GHOSTS ON AN ALIEN WIND now available for Kindle pre-order!

It drops Saturday. Just in time for Fright Reads!

Science Fiction! Horror! Adventure!

Something murdered the Galaxy. There was no warning, no explanation, and no mercy… except for humanity. Humans were the only sapients spared, and nobody knows why. Now Earth and her colonies gingerly explore the Tomb Worlds, picking through the ruins of dead civilizations for answers, or at least treasures. The researchers sent out can bring back wonders. If they survive.

Pamela Tanaka is the Chief Pilot for a research outpost on the terrifyingly comfortable world of One-Eighteen, and she is precisely where she wants to be. But when madness, murder, and mass sacrifice profane her chosen home, she must search for answers on her own – but not “before it’s too late.” Everybody who goes to the Tomb Worlds knows ‘too late’ has already come and gone.

You can pre-order GHOSTS ON AN ALIEN WIND here.

Crunch time on GHOSTS ON AN ALIEN WIND.

Just got back the second and final round of edits on GHOSTS ON AN ALIEN WIND. My editor informed me that there were parts of it that she wished she hadn’t read before bed, so I’m going to score that as a good omen for a science fiction horror novel. I plan to spend the rest of the evening burning through them, and making what changes were necessary. They should just be hyphenation, typos, and my personal nemesis: semicolons. Although it’s a relief to just let a copyeditor flag those.

Now comes the processing work. I will not have the book ready for Fright Reads, but I might be able to get the Kindle version published by then. Thoughts on doing that, or waiting until the paperback is proofed to release the book? I already know that GHOSTS ON AN ALIEN WIND will not be on Kindle Unlimited. I want to see what the alternate revenue streams look like on this one.

Busy couple of days either way.

Up to Chapter 6 on the GHOSTS ON AN ALIEN WIND pass-through!
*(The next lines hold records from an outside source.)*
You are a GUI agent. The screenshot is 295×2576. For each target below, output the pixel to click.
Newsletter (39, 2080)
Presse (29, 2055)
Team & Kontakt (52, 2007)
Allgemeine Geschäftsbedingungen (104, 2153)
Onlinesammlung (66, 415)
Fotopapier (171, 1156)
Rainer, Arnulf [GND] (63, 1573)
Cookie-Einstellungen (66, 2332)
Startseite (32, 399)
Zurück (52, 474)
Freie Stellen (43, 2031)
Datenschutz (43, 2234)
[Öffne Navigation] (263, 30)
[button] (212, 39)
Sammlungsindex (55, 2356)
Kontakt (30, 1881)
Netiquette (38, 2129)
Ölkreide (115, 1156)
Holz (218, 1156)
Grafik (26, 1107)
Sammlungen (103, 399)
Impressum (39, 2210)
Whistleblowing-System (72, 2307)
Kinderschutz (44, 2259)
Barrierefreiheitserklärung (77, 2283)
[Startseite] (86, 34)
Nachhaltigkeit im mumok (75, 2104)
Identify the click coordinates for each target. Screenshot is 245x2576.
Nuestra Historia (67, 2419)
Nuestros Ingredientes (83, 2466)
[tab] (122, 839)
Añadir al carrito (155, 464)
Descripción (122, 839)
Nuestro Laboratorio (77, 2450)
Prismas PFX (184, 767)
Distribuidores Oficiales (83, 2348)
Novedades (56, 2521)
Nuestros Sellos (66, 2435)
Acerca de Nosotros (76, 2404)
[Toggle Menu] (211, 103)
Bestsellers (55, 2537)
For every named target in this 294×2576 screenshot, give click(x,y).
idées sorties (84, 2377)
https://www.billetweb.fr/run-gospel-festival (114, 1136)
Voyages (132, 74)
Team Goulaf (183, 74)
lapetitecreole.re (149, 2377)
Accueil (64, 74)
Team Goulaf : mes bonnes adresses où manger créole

It’s going much faster, because thankfully typos and flaws do not actually breed when you’re not looking. That’s just a myth that writers tell people because we don’t want to explain that staring at text is hard. It’s particularly hard when you have to force yourself to remember the text that you’re staring at is not necessarily the text that you have in your head…

Anyway, the pass-through continues. Soon I will have a good idea of a release date. Soon.

Prepare yourself for GHOSTS ON AN ALIEN WIND by buying COVENANTS!

COVENANTS: FOUR TALES OF AGREEMENTS has a story set in the same science fiction / horror universe (“Tour of Duty”) as my upcoming novel GHOSTS ON AN ALIEN WIND. Also check out “Notes from the 2078 United Nations Antarctic Archaeological Survey” on Kindle Vella. Between the two, you should be able to get a feel for the world of the novel. Also, I get money. Win-win!

First set of edits for GHOST ON AN ALIEN WIND are in the can!

Queue the excited gibbering and meeping. I still have to go into the first chapter and punch it up considerably, which I will do… tomorrow. Tomorrow sounds good. Brain tired needs foods.

After that, I send GHOSTS ON AN ALIEN WIND back to my editor for another quick pass-through, just to catch whatever typos we missed the first time. After that… crap, it’ll be time to publish another book. This will be my fourth novel. Fancy that.

#commissionearned

Got some more chapters edited on GHOSTS ON AN ALIEN WIND.

And I think I fixed a bit of a problem that the editor was flagging with it, in a way that neither bugged me, nor demanded an entire rewrite of a couple of chapters. One of the problems with writing a book is that you forget sometimes what you’ve written, or you change your mind about something halfway through and forget to revise everything to reflect that. Hopefully I’ve stamped on that particular issue.

PS: Buy my books! MORGAN BAROD and TALES FROM THE FERMI RESOLUTION are half off in paperback right now. I dunno why, either.

Another two chapter edits on GHOSTS ON AN ALIEN WIND…

…and I may be done for the moment. Doing chapter edits always requires more brainpower than I expect it to. Maybe because I have to think about the edit’s relationship with the rest of the text? Or something like that.

By the way: one reason that you should get an editor when you can is for the questions you get asked about your text. There are things that I know about the story, but never spelled out. Or, in some cases, articulated. Having somebody point out possible obscurities is a definite help.